Junior’s back from Mexico with his movie-star entourage. Beck’s using his half-demon charms to “heal” a new girl. Mom’s still wacky and now she’s dating Principal Hostetler. High school is still an obstacle course of drama queens, bullies and nutjobs. The Trimarks are still a menace, and the moonstone pendant has revealed even more mind-boggling powers. In other words, Allie Emerson’s life as the Girl Voted Least Likely To Save The World From Evil has gone from Weird to Super-Charged Super-Weird, and it’s about to get even weirder. You’re a faery princess. So says the mysterious Ryker, whose handsome talents include turning himself into a hawk. By the way, he and Allie are destined to marry. In faery land–Boundless. If they can save it from forces even more deadly than Trimarks and high school. The third book in the Unbidden Magic series plunges readers into a rich other-world of danger, humor, romance, fable, fairytale and magical destiny.

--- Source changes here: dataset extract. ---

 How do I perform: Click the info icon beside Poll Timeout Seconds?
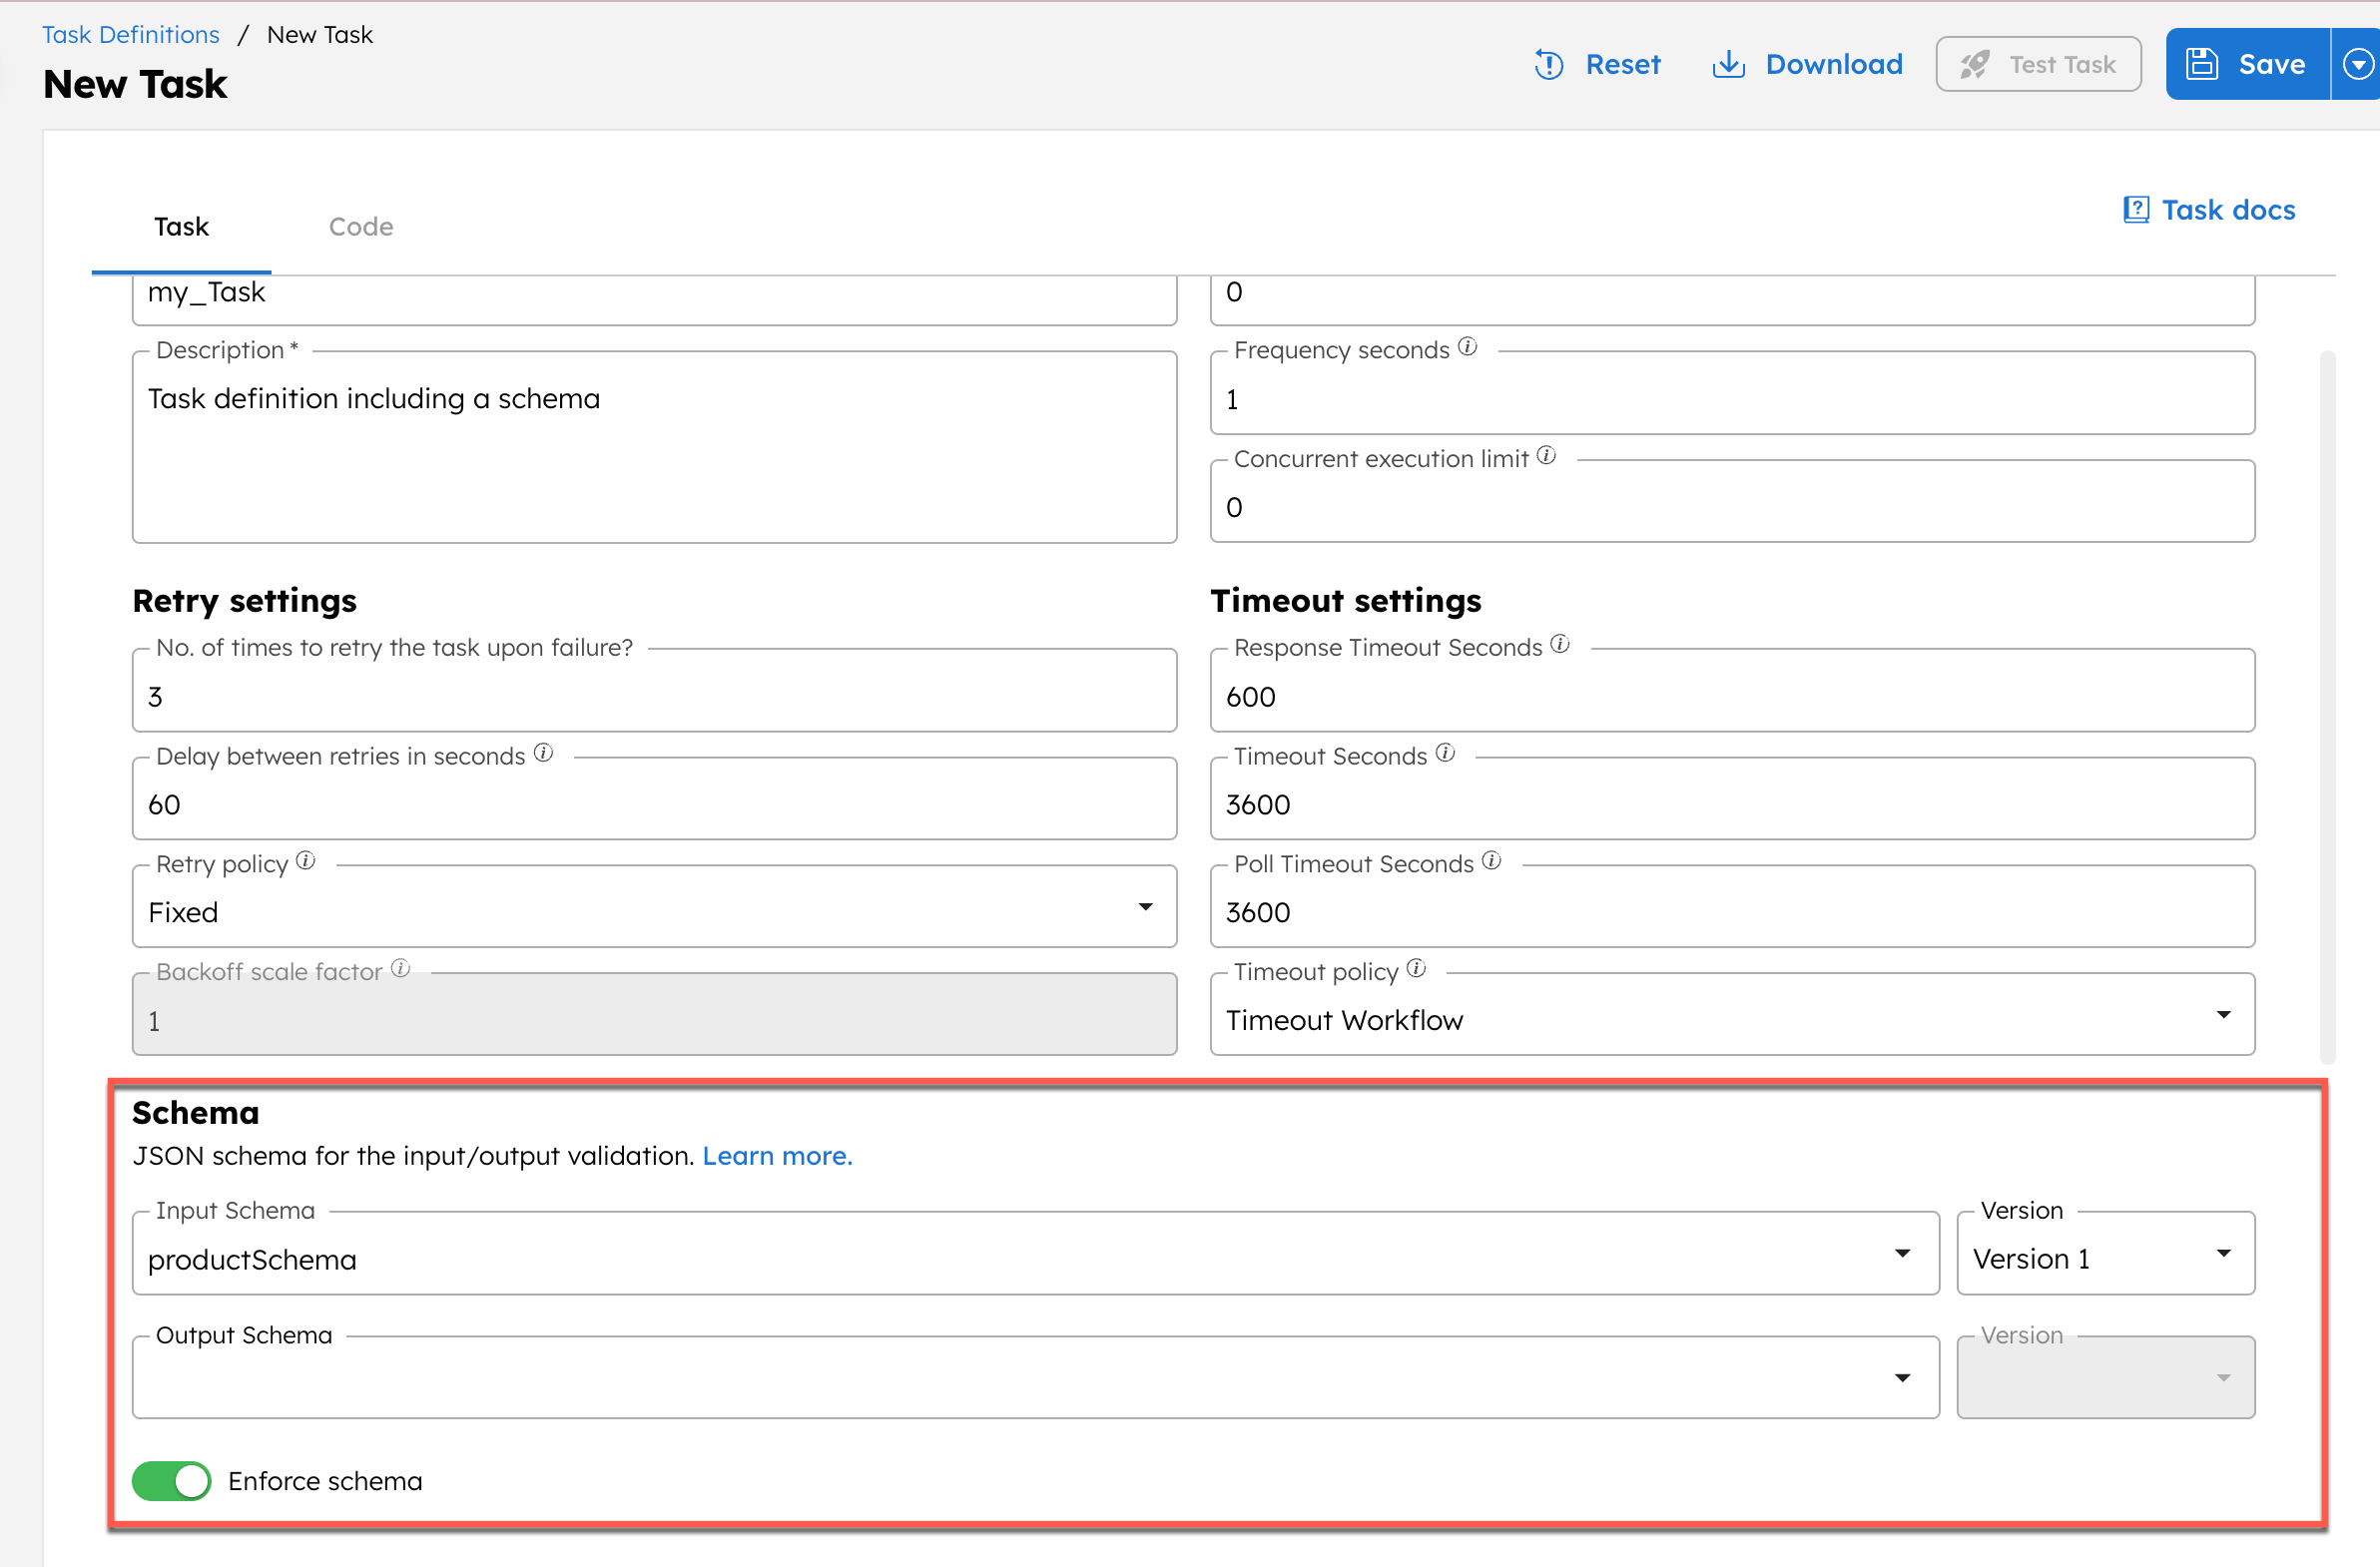tap(1491, 860)
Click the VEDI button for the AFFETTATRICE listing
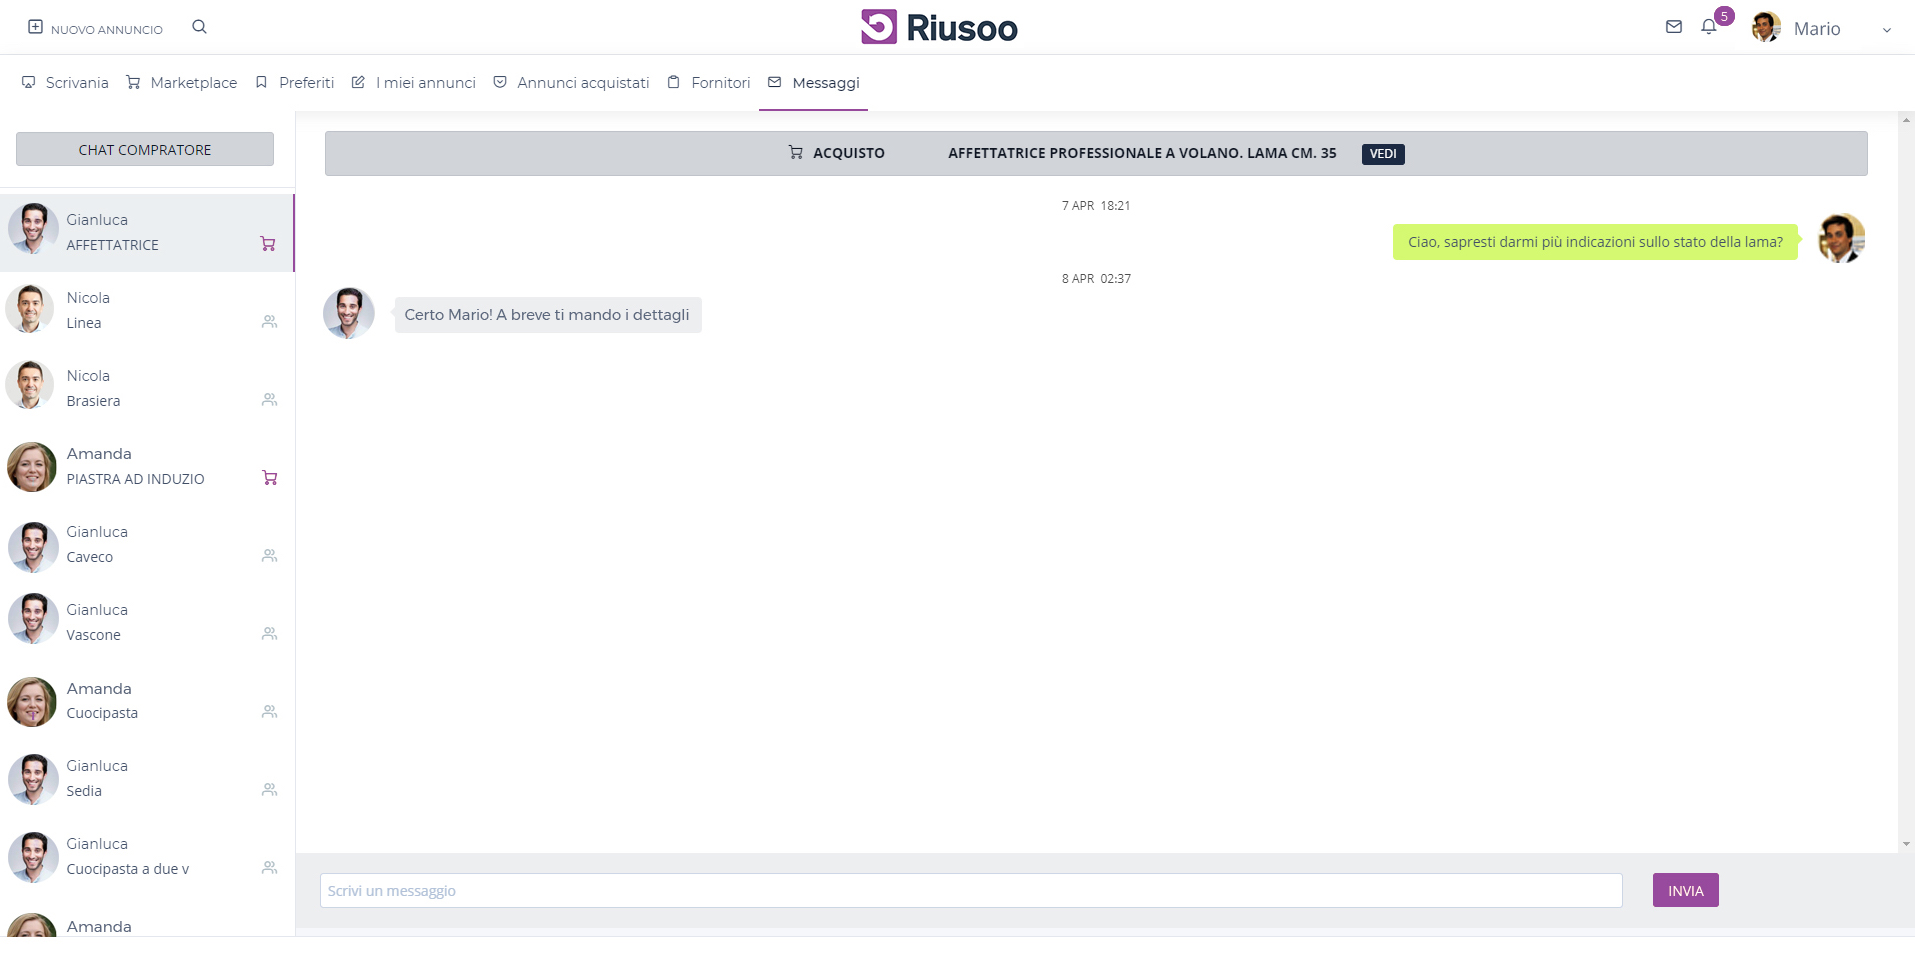The height and width of the screenshot is (962, 1915). pos(1382,153)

So here we are, back in Peacock Flats with Allie and Faye and all the rest. Beck has left for college and found a new girlfriend. Junior is back in town. Ryker is annoying. So, Allie’s love triangle is now a love square. We meet the fae in this one too, which usually excites me, but this one was kind of weird to me. We jump from Allie being a Star Seeker to Faye being…well, fae, thereby making Allie fae as well. There’s just a lot going on in this one. I wonder when Allie goes to school. She’s always running around, going to Faeryland, escaping from assassins and stuff. I don’t know why this one just felt so jumpy to me, but it did. We get a ton of information at the beginning and I, for one, was left wondering what to do with it all.
So besides Allie’s romantic entanglements, she annoys me by resisting the idea that the fae exist and that she is one of them. COME ON. I mean, is it really that big of a leap from supernatural being to faery? No, I don’t think so. Someone would tell her something and she would consciously choose to ignore it until it bit her in the ass. It bugged me. It’s like she regressed. I thought I’d get over it when she went to Boundless, but she acts so stupid it was hard to take seriously. I skimmed a lot of the description and stuff, but I think I finally figured out the point of this novel at about the halfway point: save Allie’s fairy grandmother. Who we don’t know. And have no emotional investment in. Sigh.
I had a hard time getting into this one, mostly because there’s this influx of new characters that I’m suddenly supposed to care about and like. Junior’s presence is minimal. Beck is in Seattle. We hardly even see Beck’s sister, Nicole, or Allie’s friends, Manny and Mercedes. Kizzy’s hardly in the book at all. Even Faye’s presence is diminished in the first two-thirds. I just didn’t care that Melia was growing weaker, and I didn’t care about Hostetler’s fairy kid, and I didn’t care about Faye’s background either. I was so, so annoyed by the love square and all the macho posturing between Beck, Junior, and Ryker, but, thankfully, so was Allie, so there wasn’t a whole lot of agonizing.
I think I finally got into it around the time we met Delphine, which is weird because I love fairy novels. I don’t know why this one just didn’t stick with me. I mean, I thought some things in Boundless were funny, like the costume Melia gives Allie, and I eventually started figuring out the faery mythology, but it just seemed like too much too fast. I didn’t realize I’d be getting myself into a fairy book, but I should have known. Every adult urban fantasy novel seems to eventually descend into fairy territory. Maybe YA isn’t immune.
I liked the end though. I liked that there’s some inevitability to the world. I hope Allie isn’t able to squirm out of it easily, to be honest. I like a good fight, but I also like a heroine who accept defeat. If they all defy the odds, things start getting a little boring, you know? We’ll see. Shadow Moon is up next!